MSCI’s broadest index of Asia-Pacific shares outside Japan added 0.1%, staying not far from a 15-month high reached earlier in the week
Asian shares steadied on Thursday after solid Chinese trade data added to signs domestic demand in the world’s second-biggest economy is picking up, while the yen stabilised after three days of declines as Japan talked up potential currency interventions.
MSCI’s broadest index of Asia-Pacific shares outside Japan added 0.1%, staying not far from a 15-month high reached earlier in the week after Fed Chair Jerome Powell reiterated a stance for policy easing later this year.

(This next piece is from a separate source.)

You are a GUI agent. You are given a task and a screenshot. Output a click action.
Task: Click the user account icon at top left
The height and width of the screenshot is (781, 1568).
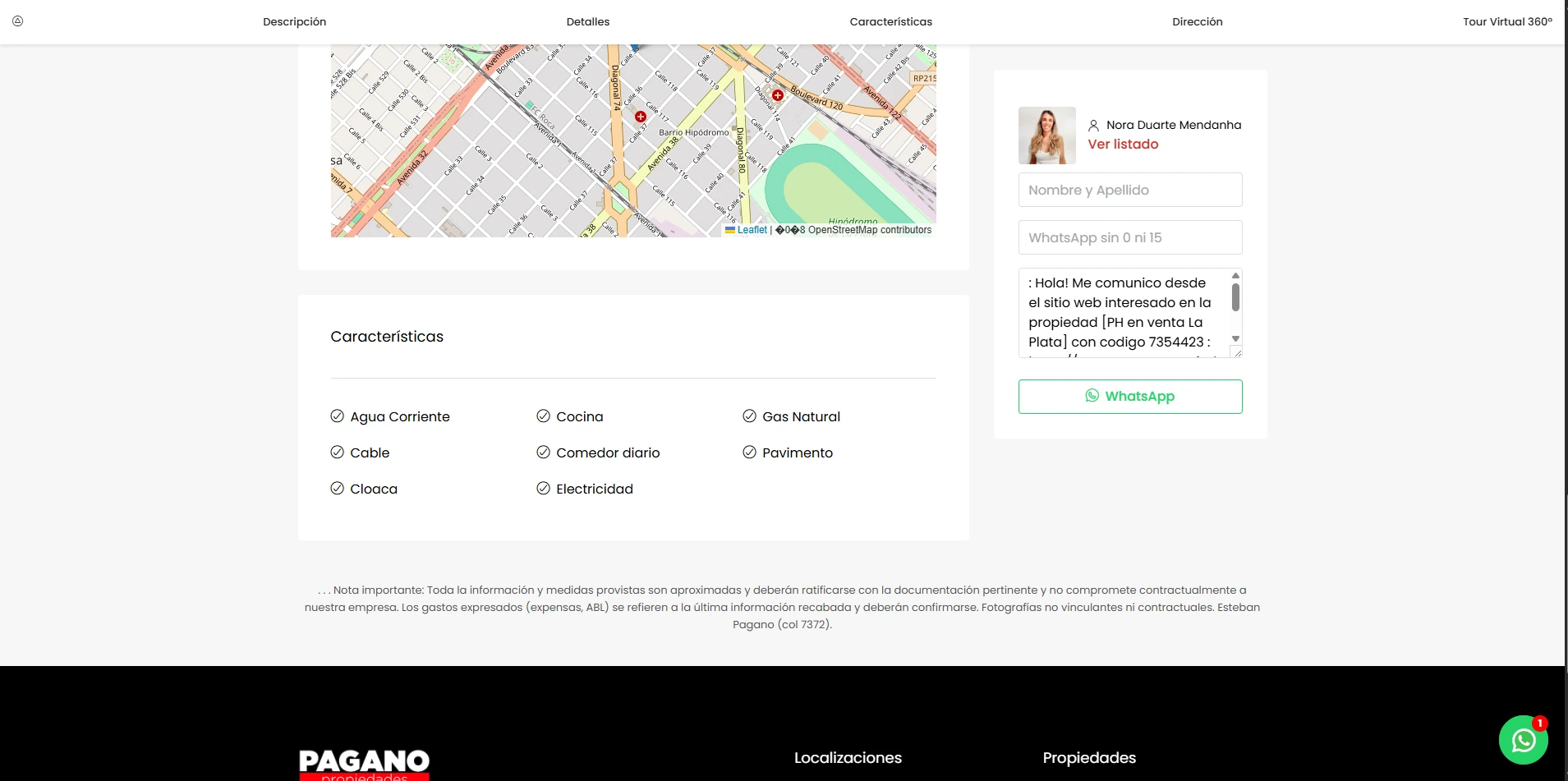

Chinese customs data showed that imports climbed 8.4% in April from a year ago, beating expectations for an increase of 4.8%, while the rise in exports met forecasts.
That helped Chinese shares build on earlier gains, with bluechip stocks gaining 1% and Hong Kong’s Hang Seng index rising 1.2%.
Japan’s Nikkei added 0.5%. Nasdaq stock futures dropped 0.1%, dragged down by Uber, which dropped 5.7% overnight as the ride-sharing firm issued a downbeat forecast after a surprise quarterly loss.
The Japanese yen stabilised at 155.55 per dollar after dropping for three sessions. It increased more than 3% last week after Japanese authorities likely intervened in the market twice to stem its rapid declines.
On Thursday, the top currency diplomat Masato Kanda said there is no limit for reserves in currency intervention, keeping traders on edge, while minutes from the Bank of Japan’s April meeting showed policymakers turned overwhelmingly hawkish, helping the yen stabilise.
However, Japan’s real wages in March dropped 2.5% from a year earlier, marking declines for two years, an argument for policymakers to not hike aggressively.
Oil prices were higher on Thursday, having risen from two-month lows the previous session. Brent futures gained 0.4% to $83.91 a barrel, while U.S. crude added 0.5% to $79.40 a barrel.
Gold prices were up 0.1% at $2,311.23 per ounce.